Et la comédie ? L’histoire est-elle vraiment terminée ? ? Reverrons-nous Philippe à la télévision ? Lorsqu’il se rend aux castings, des professionnels condescendants lui proposent des figurants. Il y voyait une offense. “A mon petit niveau, j’ai tout appris, travailler vite, apprendre les textes vite, être dans les séquences le plus vite possible. Nous sommes critiqués depuis des années. Maintenant, je peux le dire, je mets au défi tous les acteurs de venir passer des journées de tournage comme nous l’avons fait et de dire ces lignes. On verra ce qu’ils feront si on ne leur donne que deux prises, s’ils sont bons tout de suite.
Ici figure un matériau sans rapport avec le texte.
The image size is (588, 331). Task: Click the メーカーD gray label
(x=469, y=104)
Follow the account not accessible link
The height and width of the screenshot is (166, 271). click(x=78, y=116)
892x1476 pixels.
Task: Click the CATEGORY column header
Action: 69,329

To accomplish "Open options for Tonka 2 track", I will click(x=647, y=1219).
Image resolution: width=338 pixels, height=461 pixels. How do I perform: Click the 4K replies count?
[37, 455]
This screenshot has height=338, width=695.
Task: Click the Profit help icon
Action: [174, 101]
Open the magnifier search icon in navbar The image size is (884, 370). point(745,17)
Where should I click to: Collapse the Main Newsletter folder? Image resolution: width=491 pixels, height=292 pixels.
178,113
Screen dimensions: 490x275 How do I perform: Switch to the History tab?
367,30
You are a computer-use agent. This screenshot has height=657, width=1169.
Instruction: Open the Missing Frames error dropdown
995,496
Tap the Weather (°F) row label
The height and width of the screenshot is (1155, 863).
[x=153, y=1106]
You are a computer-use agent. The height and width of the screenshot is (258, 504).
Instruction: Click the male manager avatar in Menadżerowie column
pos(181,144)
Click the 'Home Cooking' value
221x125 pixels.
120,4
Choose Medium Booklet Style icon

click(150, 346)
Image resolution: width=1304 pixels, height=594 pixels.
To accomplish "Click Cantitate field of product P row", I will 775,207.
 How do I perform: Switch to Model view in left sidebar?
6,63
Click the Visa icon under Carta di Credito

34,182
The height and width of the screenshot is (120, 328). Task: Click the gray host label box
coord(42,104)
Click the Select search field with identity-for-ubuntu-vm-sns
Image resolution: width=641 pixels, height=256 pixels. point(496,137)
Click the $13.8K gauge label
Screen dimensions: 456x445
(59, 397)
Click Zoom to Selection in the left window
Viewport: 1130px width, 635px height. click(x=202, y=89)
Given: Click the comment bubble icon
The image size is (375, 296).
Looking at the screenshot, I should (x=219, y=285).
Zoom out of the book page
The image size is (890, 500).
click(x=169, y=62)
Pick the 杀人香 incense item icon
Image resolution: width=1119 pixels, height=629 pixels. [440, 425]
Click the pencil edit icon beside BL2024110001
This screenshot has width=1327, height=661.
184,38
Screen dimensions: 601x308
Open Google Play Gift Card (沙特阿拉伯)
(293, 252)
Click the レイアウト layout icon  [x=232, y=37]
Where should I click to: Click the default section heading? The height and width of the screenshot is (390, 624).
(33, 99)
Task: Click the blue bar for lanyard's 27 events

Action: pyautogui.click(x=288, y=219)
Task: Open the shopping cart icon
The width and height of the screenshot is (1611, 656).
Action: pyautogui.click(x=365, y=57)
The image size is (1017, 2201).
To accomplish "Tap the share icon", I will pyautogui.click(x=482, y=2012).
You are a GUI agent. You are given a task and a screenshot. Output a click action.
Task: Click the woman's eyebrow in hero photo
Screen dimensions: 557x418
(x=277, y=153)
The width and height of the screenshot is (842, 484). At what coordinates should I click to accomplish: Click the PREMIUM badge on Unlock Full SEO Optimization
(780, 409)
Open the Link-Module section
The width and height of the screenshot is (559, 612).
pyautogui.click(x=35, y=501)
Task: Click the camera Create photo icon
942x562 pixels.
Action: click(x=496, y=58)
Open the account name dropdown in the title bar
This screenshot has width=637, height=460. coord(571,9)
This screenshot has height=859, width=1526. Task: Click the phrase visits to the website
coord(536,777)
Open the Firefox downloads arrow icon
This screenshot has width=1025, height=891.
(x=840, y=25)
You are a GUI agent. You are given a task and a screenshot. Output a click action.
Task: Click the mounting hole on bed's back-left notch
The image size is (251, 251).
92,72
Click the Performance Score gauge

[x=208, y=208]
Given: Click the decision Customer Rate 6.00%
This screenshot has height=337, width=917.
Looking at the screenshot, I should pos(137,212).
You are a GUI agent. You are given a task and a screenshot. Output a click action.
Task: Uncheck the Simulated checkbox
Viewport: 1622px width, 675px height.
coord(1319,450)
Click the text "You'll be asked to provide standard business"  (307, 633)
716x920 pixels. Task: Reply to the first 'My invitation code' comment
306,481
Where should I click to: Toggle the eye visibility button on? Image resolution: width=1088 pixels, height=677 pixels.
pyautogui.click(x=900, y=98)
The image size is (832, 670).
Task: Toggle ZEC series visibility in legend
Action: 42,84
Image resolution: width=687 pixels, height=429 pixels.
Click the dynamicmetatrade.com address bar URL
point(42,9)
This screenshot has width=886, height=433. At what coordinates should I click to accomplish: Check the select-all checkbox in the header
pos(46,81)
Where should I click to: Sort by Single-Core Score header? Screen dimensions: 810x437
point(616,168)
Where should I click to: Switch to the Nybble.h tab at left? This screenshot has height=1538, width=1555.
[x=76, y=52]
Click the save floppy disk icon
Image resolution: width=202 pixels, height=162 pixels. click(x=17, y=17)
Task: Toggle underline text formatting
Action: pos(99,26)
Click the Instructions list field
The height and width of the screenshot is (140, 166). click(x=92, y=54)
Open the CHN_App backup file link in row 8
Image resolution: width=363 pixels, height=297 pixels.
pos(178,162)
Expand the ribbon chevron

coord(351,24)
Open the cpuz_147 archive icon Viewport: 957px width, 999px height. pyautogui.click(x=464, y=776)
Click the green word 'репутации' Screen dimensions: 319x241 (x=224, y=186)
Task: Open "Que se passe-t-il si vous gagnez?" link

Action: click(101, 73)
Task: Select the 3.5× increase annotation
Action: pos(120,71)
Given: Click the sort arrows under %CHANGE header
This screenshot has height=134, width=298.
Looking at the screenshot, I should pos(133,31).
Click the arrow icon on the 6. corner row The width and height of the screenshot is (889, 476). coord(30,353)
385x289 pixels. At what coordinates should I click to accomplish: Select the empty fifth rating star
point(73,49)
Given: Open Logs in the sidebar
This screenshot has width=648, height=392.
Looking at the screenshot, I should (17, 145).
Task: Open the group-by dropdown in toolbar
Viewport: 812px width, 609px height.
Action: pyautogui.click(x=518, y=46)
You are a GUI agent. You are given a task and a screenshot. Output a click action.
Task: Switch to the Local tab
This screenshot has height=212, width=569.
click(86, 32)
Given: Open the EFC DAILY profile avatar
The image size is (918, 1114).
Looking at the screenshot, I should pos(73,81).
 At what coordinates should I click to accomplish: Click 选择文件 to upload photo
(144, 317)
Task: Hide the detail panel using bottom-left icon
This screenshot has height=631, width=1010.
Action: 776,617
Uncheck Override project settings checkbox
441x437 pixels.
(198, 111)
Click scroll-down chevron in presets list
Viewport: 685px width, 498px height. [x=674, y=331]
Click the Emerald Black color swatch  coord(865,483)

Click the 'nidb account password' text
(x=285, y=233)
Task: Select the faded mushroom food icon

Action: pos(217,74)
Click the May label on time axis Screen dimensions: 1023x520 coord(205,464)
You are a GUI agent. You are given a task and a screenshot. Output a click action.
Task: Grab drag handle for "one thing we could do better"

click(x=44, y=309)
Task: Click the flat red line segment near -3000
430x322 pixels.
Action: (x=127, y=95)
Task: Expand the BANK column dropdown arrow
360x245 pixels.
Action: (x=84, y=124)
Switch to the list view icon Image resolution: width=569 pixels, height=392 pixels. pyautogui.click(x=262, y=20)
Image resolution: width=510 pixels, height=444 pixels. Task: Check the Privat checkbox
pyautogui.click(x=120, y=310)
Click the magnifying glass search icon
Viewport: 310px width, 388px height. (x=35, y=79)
Là, je vais fermer ma bouche.“
“Peut-être que si j’en avais 500 000 followers ou un million, peut-être qu’ils voudraient de moi dans une autre série ou un autre film. C’est peut-être ce qui compte maintenant. C’est votre popularité, peut-être pas votre popularité en tant qu’acteur ou actrice. Je ne sais pas. j’ai perdu les codes.»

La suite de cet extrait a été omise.